SET PROBLEM:
Please pull out the data word for word, starting at the beginning and ending at the line containing "point(50,347)", with both ends included. Omit the pictures.

********

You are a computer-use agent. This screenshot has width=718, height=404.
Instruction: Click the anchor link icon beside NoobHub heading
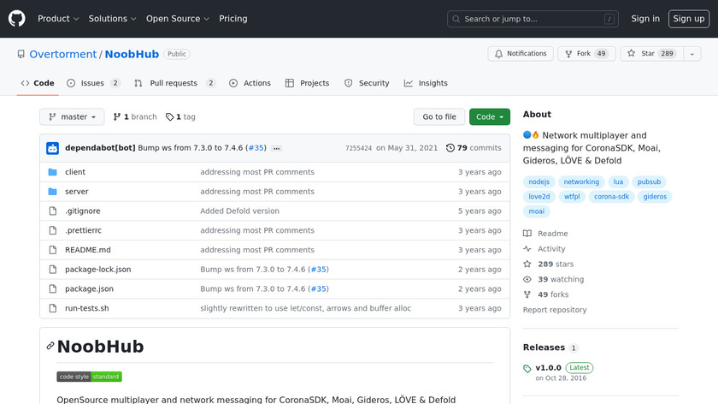point(50,347)
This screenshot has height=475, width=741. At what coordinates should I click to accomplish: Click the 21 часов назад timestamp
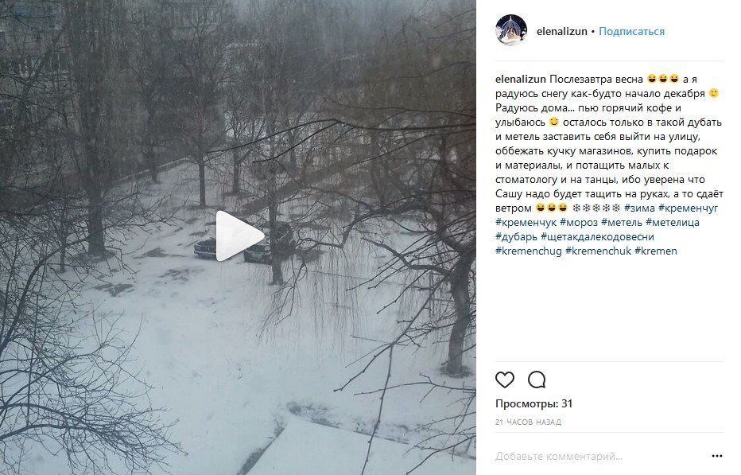click(x=529, y=422)
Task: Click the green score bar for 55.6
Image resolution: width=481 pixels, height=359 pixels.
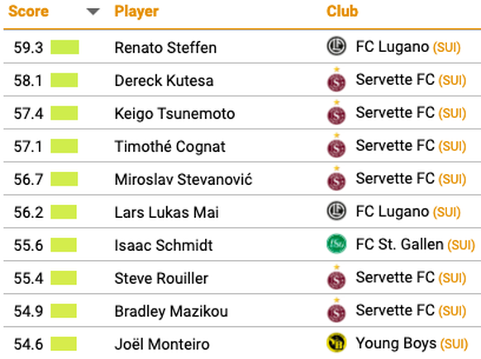Action: click(x=64, y=245)
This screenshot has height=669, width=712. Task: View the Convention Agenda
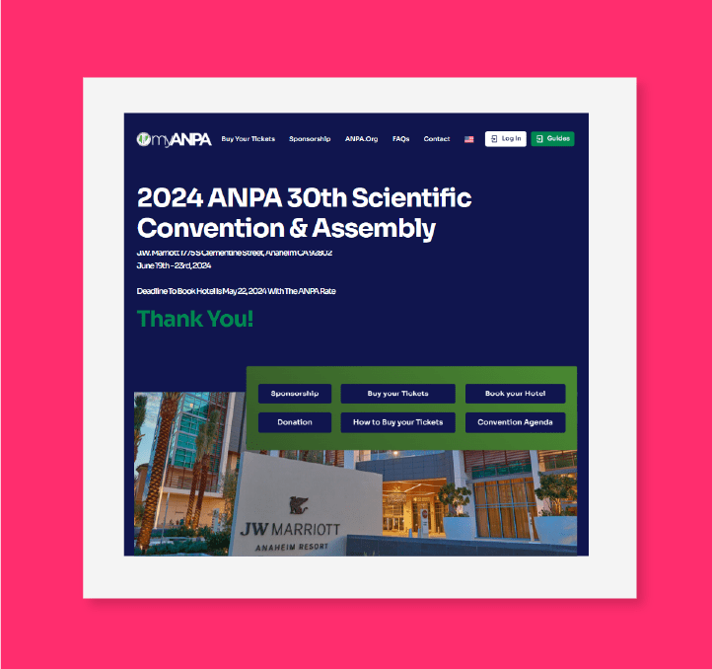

********

PROBLEM SOLUTION:
You are a computer-use agent. This screenshot has width=718, height=404.
Instruction: Click the anchor link icon beside NoobHub heading
point(50,347)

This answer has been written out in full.